Disclaimer : I am a physiology instructor and a biochemist. And thank you, I have a lecture on exercise physiology in a few weeks. This will make a great discussion topic.
Links are from a simple Pubmed search. Don't just read the first one, it will skew you to thinking that men are naturally superior all around. It does not take into account ultraendurance events as discussed here. That said, it is from Science.
Most research indicates that women and men have compensatory mechanisms in place that make them equal to each other. There was a lot of talk in the early 90's about women's superioroty in these events, as that they were gaining on men in the Olympics and Ironman type events. This was a statsitical analomy brought about by an increased interest in these sports by women, and by doping by Eastern Bloc nations in the 80s.
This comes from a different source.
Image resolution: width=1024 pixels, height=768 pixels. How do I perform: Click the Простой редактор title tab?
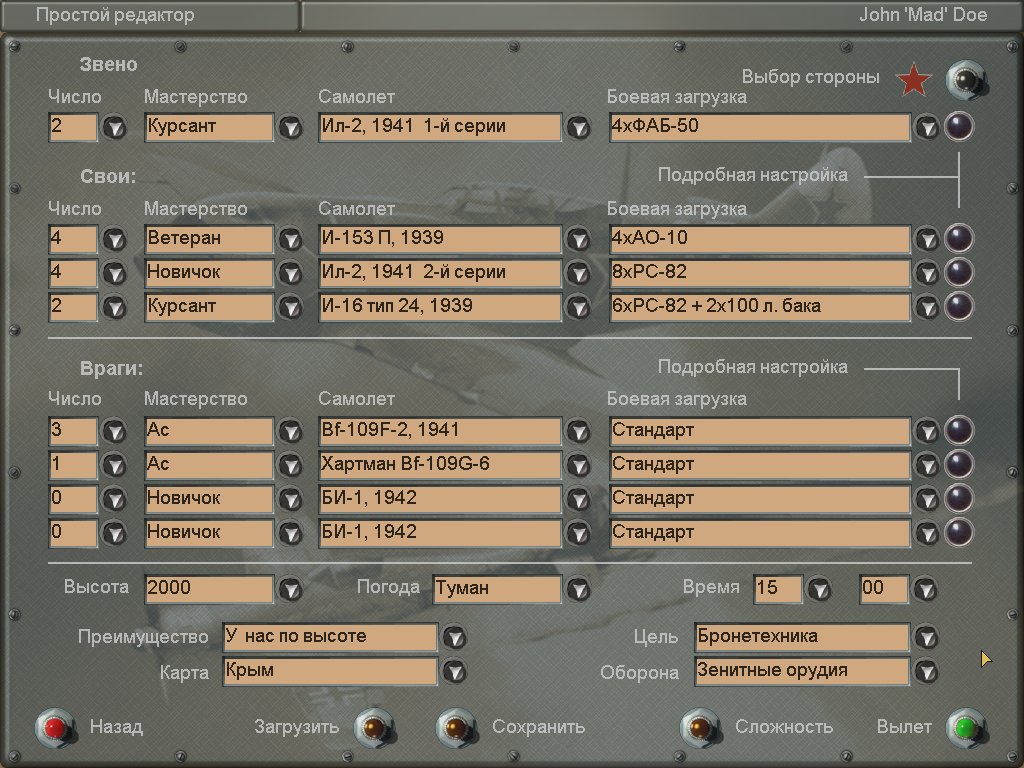pos(150,15)
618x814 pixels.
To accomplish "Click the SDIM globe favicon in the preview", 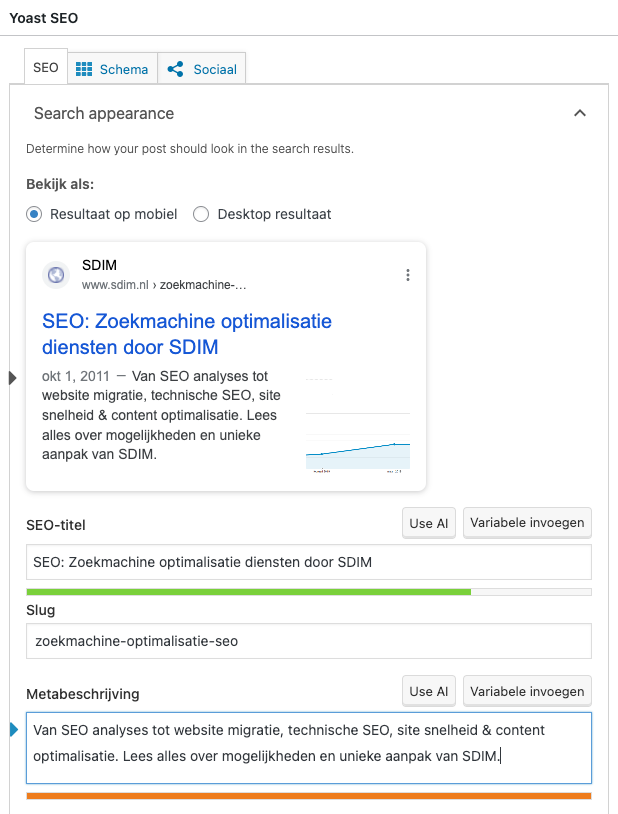I will [56, 274].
But most current research says that women & men are probably fundamentally equal in potential for ultraedndurance, but men edge out in high endurance (Ironman, marathon). Men have a greater oxygen carrying capacity. Men have larger hearts & lungs, proportionally, and have higher RBC counts. Testosterone is a positive inotrope; it increases the contractile force of striated muscle like skeletal muscle and the heart. The RBC counts are partially due to the absence of menses, but that only accounts for part of the difference. The larger lungs allow for a decreased percentage dead space, as well as increased tidal volume. Larger heart means greater stroke volume, which means moving more blood with less work.
Women, OTOH, use less O2 than men because the muscles focus on use of fatty acids (beta oxidation) rather than carbohydrates (glycogenolysis, glycolysis, and ox phos). The oxygen effects cancel each other out, giving no clear advantage to one over the other. Some people suggest that the reduced O2 demand by women may give them an advantage, but decreased carboloading effects make some people skeptical. I'm on the fence, personally.
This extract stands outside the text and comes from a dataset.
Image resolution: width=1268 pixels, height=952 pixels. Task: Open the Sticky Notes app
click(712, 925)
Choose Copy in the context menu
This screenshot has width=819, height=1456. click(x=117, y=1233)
This only has an impact on submaximal levels of activity, like endurance training. At maximal levels, men win out because of the ready use of anearobic stores like glycogen, resistance to entering anaerobic phase, and inotropic effects of testosterone.
That said, that is one incredible woman. It is her dedication to the task that makes her great at what she does, it is not her gender.
There is a reason for everything. Sometimes, that reason just sucks.